James and Joan Woodard: Inspiring new generations of teachers and scholars

When Joan Woodard, Math’73, was in high school, there wasn’t much exposure to engineering. But that changed when she got to Rolla.

“I had many friends studying engineering,” she says. “I knew that’s what I ultimately wanted to do.”

Joan Woodard sits to the right of her husband in front of the stone fireplace in their home.
Photo by Jennifer Coombes

After graduation, Woodard joined Sandia National Laboratories. Nearly 40 years later, she retired as executive vice president and deputy director.

Now Woodard and her husband, James Woodard Jr., have established a $1 million faculty endowment in electrical and computer engineering. The Woodard Associate Professorship for Excellence will support a mid-career faculty member on the path to full professor by providing research funding and other resources.

“I started at Sandia as a member of the technical staff,” says Woodard, who went on to earn a master of science degree in engineering economic systems from Stanford University and a Ph.D. in mechanical engineering from the University of California-Berkeley. “The work was exciting and cutting edge.” 

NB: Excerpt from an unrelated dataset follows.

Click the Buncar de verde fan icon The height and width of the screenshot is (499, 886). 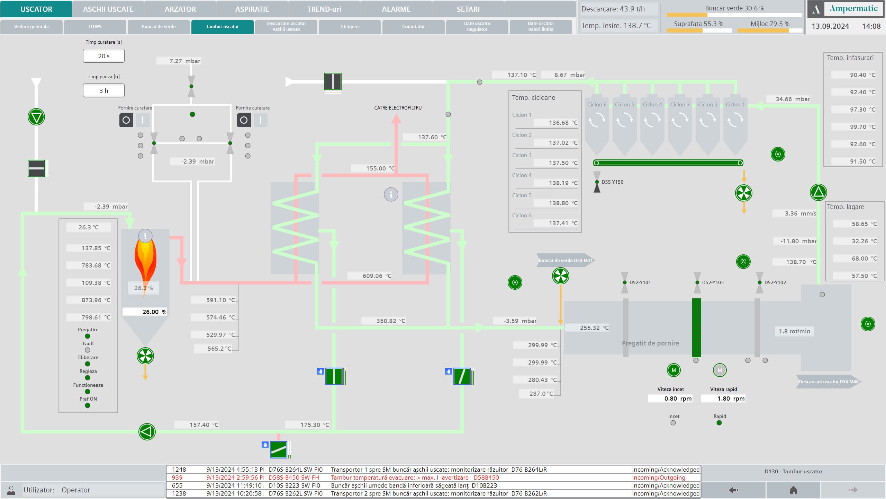pos(560,276)
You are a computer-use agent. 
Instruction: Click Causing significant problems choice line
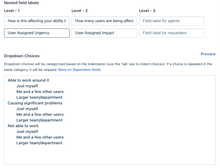point(35,103)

Woodard’s first project was in energy research, developing a solar thermal electric power generation system. During the assignment, she met a Ph.D. graduate of MIT, her future husband, James Woodard. 

“We were working on a $110 million federal investment in the 1970s, so there was a lot of pressure,” says Woodard. “Using our research, the government built a plant to test advanced concepts in power generation.”

Woodard is a member of the S&T Board of Trustees and the Academy of Computer Science. She was recognized among the university’s Alumni of Influence in 2011. The Woodards have two sons who are both Miners, Thomas, EE’06, and Mark, PhD CpE’17. 

In addition to consulting work, Woodard continues to mentor newly tenured faculty members through a Department of Defense program funded by the Defense Advanced Research Projects Agency.

“Most of the mentors in the program are retired generals, but a handful of us are from other parts of the national security community,” says Woodard, who credits the DOD program with influencing the Woodard Professorship. 

“The professorship will support excellent faculty members who teach because they love students, do research because it keeps them at the frontier of their fields, and serve because they are leaders,” she says. “And hopefully the endowment will encourage all faculty on that path.”